For reducing the emission of nitrogen oxide in the case of motor vehicles having an internal combustion engine, it is known, within the scope of the selective catalytic reduction (SCR) process, to inject a liquid reducing agent into the exhaust gas flow in order to convert the nitrogen oxides (NOx) contained in the exhaust gas flow into harmless components, such as nitrogen (N2) and water (H2O), by use of a catalytic converter. The reducing agent usually used is ammonia (NH3) and/or a reducing agent precursor, such as, for example, urea (CH4N2O) or a urea-water solution. A reducing agent precursor that has already been tried and tested is a 32.5% strength urea-water solution, which is available under the trade name AdBlue®.

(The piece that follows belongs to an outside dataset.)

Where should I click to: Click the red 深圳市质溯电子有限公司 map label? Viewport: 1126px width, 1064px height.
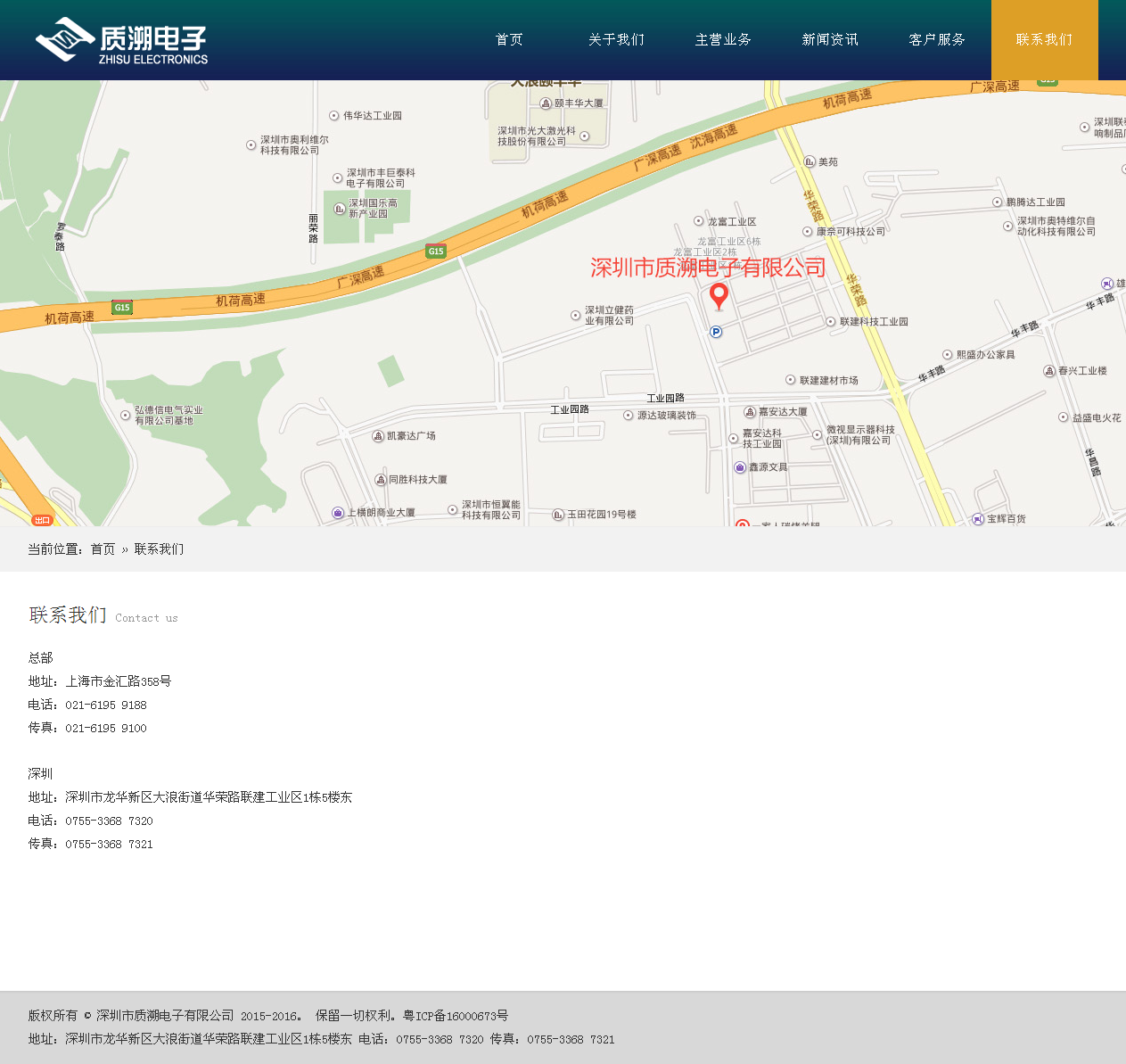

To store the liquid reducing agent, a tank is provided which interacts with a delivery unit such that the reducing agent may be delivered from the tank to the exhaust gas flow. For the delivery and storage of liquid reducing agent, it has to be taken into consideration that the liquid reducing agent, which in an embodiment is an aqueous urea solution, may at least partially freeze. The freezing point of the reducing agent precursor AdBlue® is usually around −11° C.
This leads to the problem that precisely when the motor vehicle is cold-started or restarted, there is no or very limited reducing agent in liquid form which may be fed to the exhaust system. Nevertheless, it has to be ensured that the nitrogen oxides in the exhaust gas flow are reduced even at very low temperatures in the vicinity of the motor vehicle. Measures are therefore required to reduce freezing and/or to enable rapid thawing of frozen reducing agent in the tank. For this purpose, the tank for storing the reducing agent is usually equipped with a heating device in order, at low temperatures, to keep at least part of the reducing agent in the tank liquid, or to liquefy same, such that it may still be introduced into the exhaust gas flow.

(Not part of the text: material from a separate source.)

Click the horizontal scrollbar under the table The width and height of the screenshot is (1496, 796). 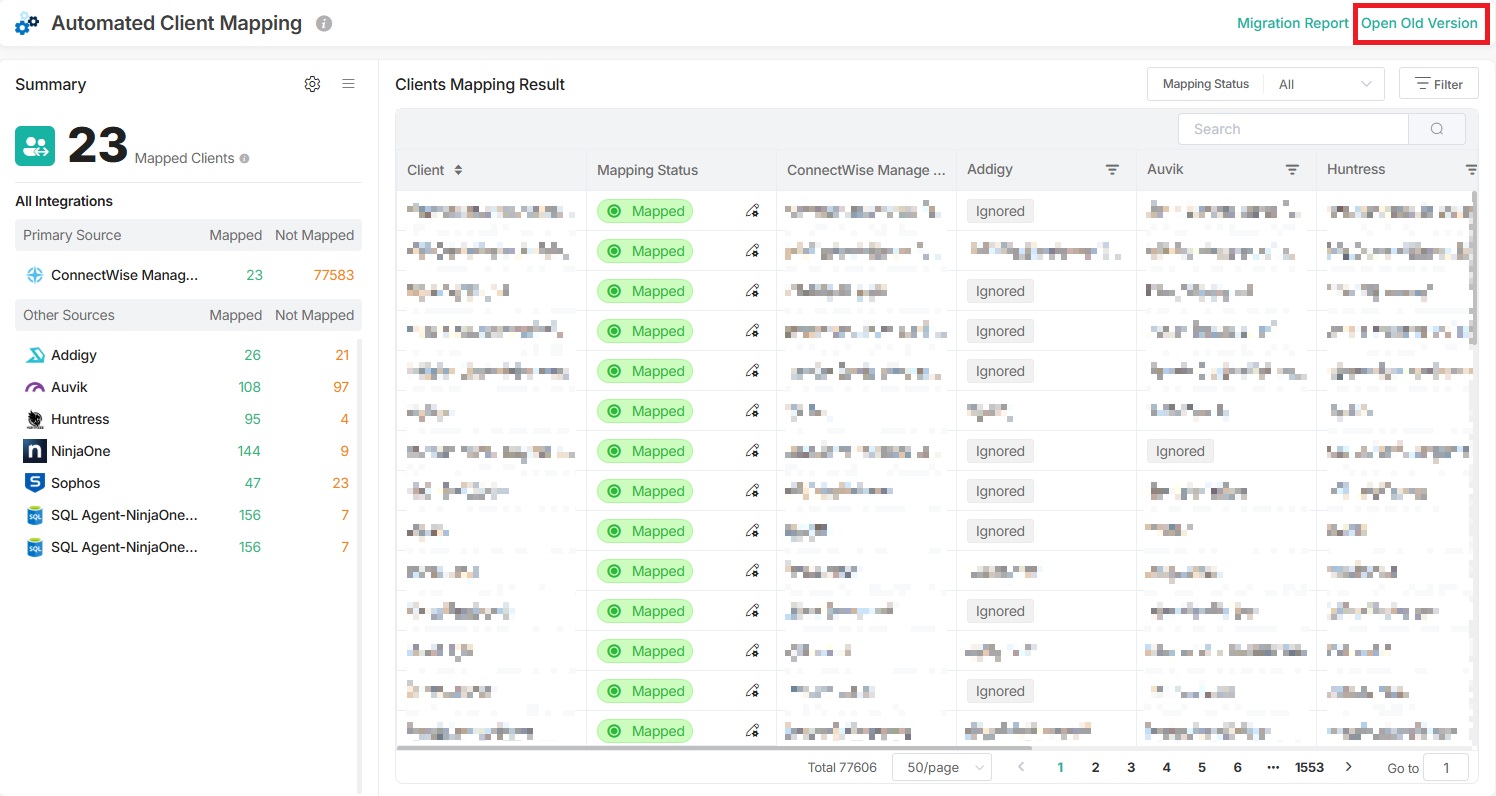click(x=713, y=747)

Such a heating device generally includes a PTC (positive temperature coefficient) heating element. Such a thermistor, also referred to as a PTC thermistor, converts electrical current into heat and has a dependence of the electrical resistance on the temperature. The PTC heating element thus has a low electrical resistance at low temperatures, which multiplies exponentially when a defined switching temperature is exceeded. This property means that the PTC heating element is self-regulating: at low temperatures, a high current flows and the PTC heating element heats up rapidly and has a high heat output. Once the switching temperature is reached, the current through the PTC element is reduced and the temperature is prevented from rising significantly above the switching temperature, with the heat output being reduced accordingly.
A heating device and a vehicle tank of the type mentioned at the beginning are disclosed, for example, in DE 10 2006 027 487 A1. The heating device is arranged in the vehicle tank for a liquid reducing agent and includes a flat aluminum body, designed as a heat distribution body, in which a plurality of electrical heating elements are integrated. The electrical heating elements are PTC heating elements that release heat to the flat aluminum body. The heat is dissipated to the reducing agent via the aluminum body. This heating device is intended to enable frozen reducing agent to be thawed such that liquid reducing agent is available even at low temperatures and may be fed to the exhaust system via a delivery module.
Furthermore, DE 10 2007 059 848 A1 describes a heating device that is introduced into a tank for AdBlue®. The heating device has a heating resistor with a positive temperature coefficient, which is surrounded by a ribbed aluminum body.
EP 1 767 417 A1 likewise discloses a tank for a urea solution with a heating device arranged in the tank. The heating device has a rod-shaped PTC heating element which is connected in a thermally conductive manner to a heat distribution element. The heat distribution element has a fusible sleeve with a plurality of plate-like de-icing surfaces. During operation, heat is conducted from the PTC heating element via the fusible sleeve to the de-icing surfaces of the heat distribution element such that the heat is transferred, substantially via the de-icing surfaces, into the urea solution frozen in the tank.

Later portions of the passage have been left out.